Decreased neuronal CD200 expression in IL-4-deficient mice results in increased neuroinflammation in response to lipopolysaccharide

Abstract Maintenance of the balance between pro- and anti-inflammatory cytokines in the brain, which is affected by the activation state of microglia, is important for maintenance of neuronal function. Evidence has suggested that IL-4 plays an important neuromodulatory role and has the ability to decrease lipopolysaccharide-induced microglial activation and the production of IL-1β. We have also demonstrated that CD200–CD200R interaction is involved in immune homeostasis in the brain. Here, we investigated the anti-inflammatory role of IL-4 and, using in vitro and in vivo analysis, established that the effect of lipopolysaccharide was more profound in IL-4−/− , compared with wildtype, mice. Intraperitoneal injection of lipopolysaccharide exerted a greater inhibitory effect on exploratory behaviour in IL-4−/− , compared with wildtype, mice and this was associated with evidence of microglial activation. We demonstrate that the increase in microglial activation is inversely related to CD200 expression. Furthermore, CD200 was decreased in neurons prepared from IL-4−/− mice, whereas stimulation with IL-4 enhanced CD200 expression.
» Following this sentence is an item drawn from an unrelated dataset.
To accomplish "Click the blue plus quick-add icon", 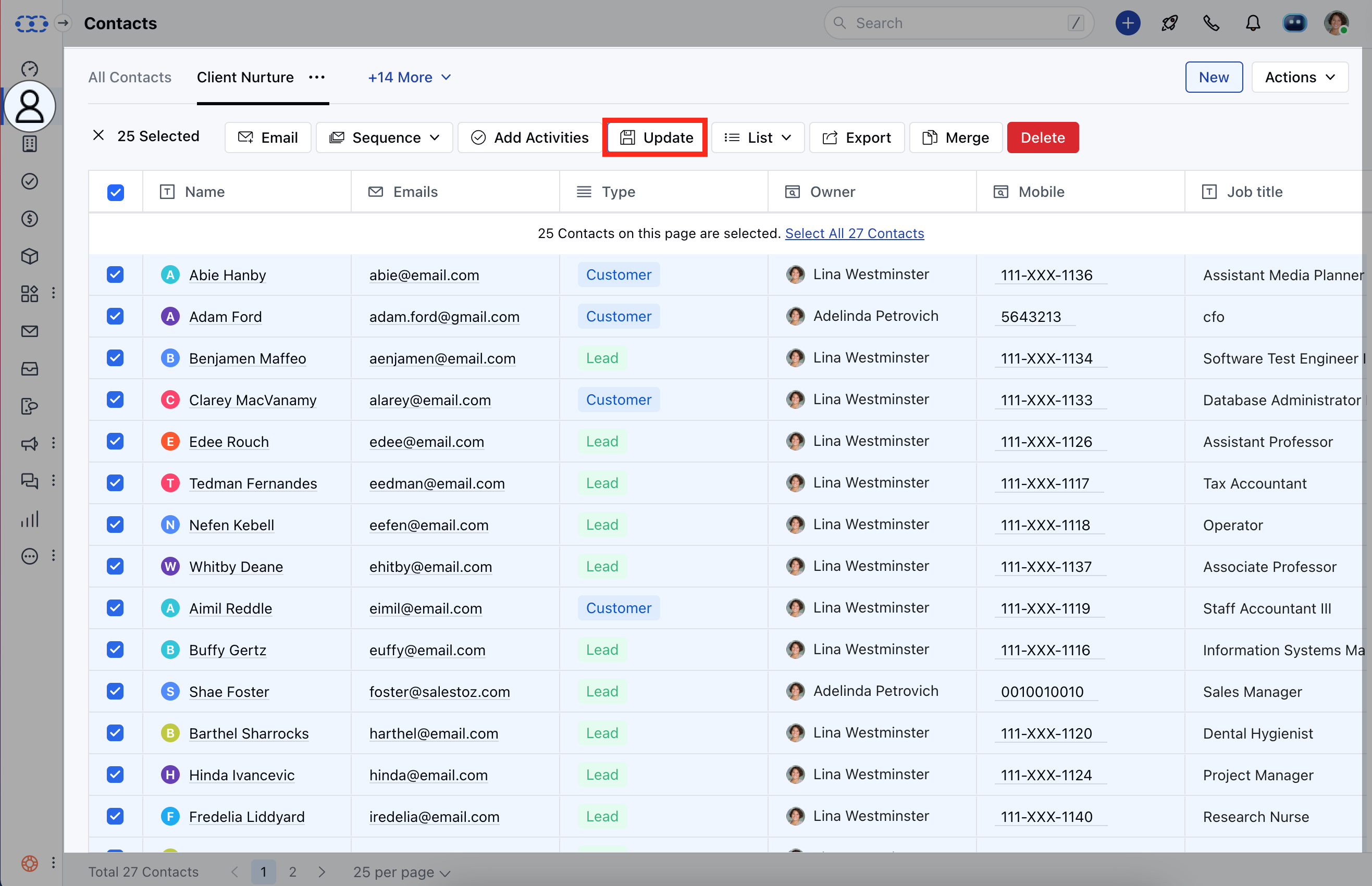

Importantly, neurons prepared from wildtype, but not from IL-4−/− , mice attenuated the lipopolysaccharide-induced increase in pro-inflammatory cytokine production by glia. These findings suggest that the neuromodulatory effect of IL-4, and in particular its capacity to maintain microglia in a quiescent state, may result from its ability to upregulate CD200 expression on neurons.